NVIDIA launched its Ampere-based DGX A100 AI System nearly six months ago, and it didn’t take long for it to begin breaking records as it found its way into supercomputers around the world. As we near the end of 2020, NVIDIA has upgraded the A100 GPU with HBM2E technology, taking it to even greater performance levels. As if the incredible speeds of the new memory were not enough, it’s also been doubled from 40 GB to 80 GB. Bryan Catanzaro, vice president of applied deep learning research at NVIDIA, had the following to say about the newest upgrade.
Achieving state-of-the-art results in HPC and AI research requires building the biggest models, but these demand more memory capacity and bandwidth than ever before.
The A100 80 GB GPU provides double the memory of its predecessor, which was introduced just six months ago, and breaks the 2 TB per second barrier, enabling researchers to tackle the world’s most important scientific and big data challenges.
With over 2 TB/s of memory bandwidth, the A100 GPU is now the world’s fastest data center GPU. NVIDIA is already incorporating it into its DGX A100 AI and new DGX Station A100 “data center in a box” systems. By using NVIDIA’s multi-instance GPU (MIG) technology, the A100’s memory can also be partitioned out, allowing it to multitask for smaller projects. It can then be configured to run up to seven MIGs with 10 GB each.

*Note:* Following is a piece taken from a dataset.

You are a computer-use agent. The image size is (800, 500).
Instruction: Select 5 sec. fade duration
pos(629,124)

A100 80 GB Technical Specifications
- Third-Generation Tensor Cores: Provide up to 20x AI throughput of the previous Volta generation with a new format TF32, as well as 2.5x FP64 for HPC, 20x INT8 for AI inference, and support for the BF16 data format.
- Larger, Faster HBM2e GPU Memory: Doubles the memory capacity and is the first in the industry to offer more than 2 TB per second of memory bandwidth.

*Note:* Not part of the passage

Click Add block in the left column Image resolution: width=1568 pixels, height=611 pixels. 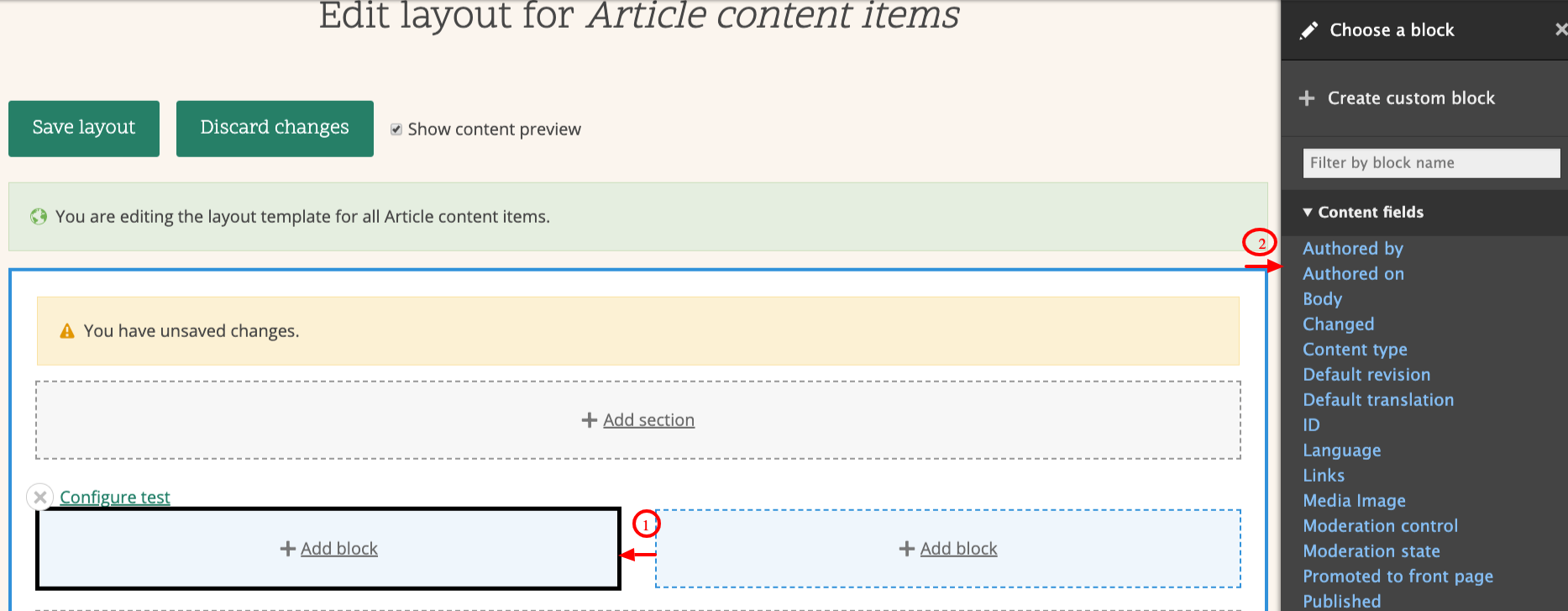(338, 549)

- MIG technology: Doubles the memory per isolated instance, providing up to seven MIGs with 10 GB each.
- Structural Sparsity: Delivers up to a 2x speedup inferencing sparse models.
- Third-Generation NVLink and NVSwitch: Provide twice the GPU-to-GPU bandwidth of the previous generation interconnect technology, accelerating data transfers to the GPU for data-intensive workloads to 600 gigabytes per second.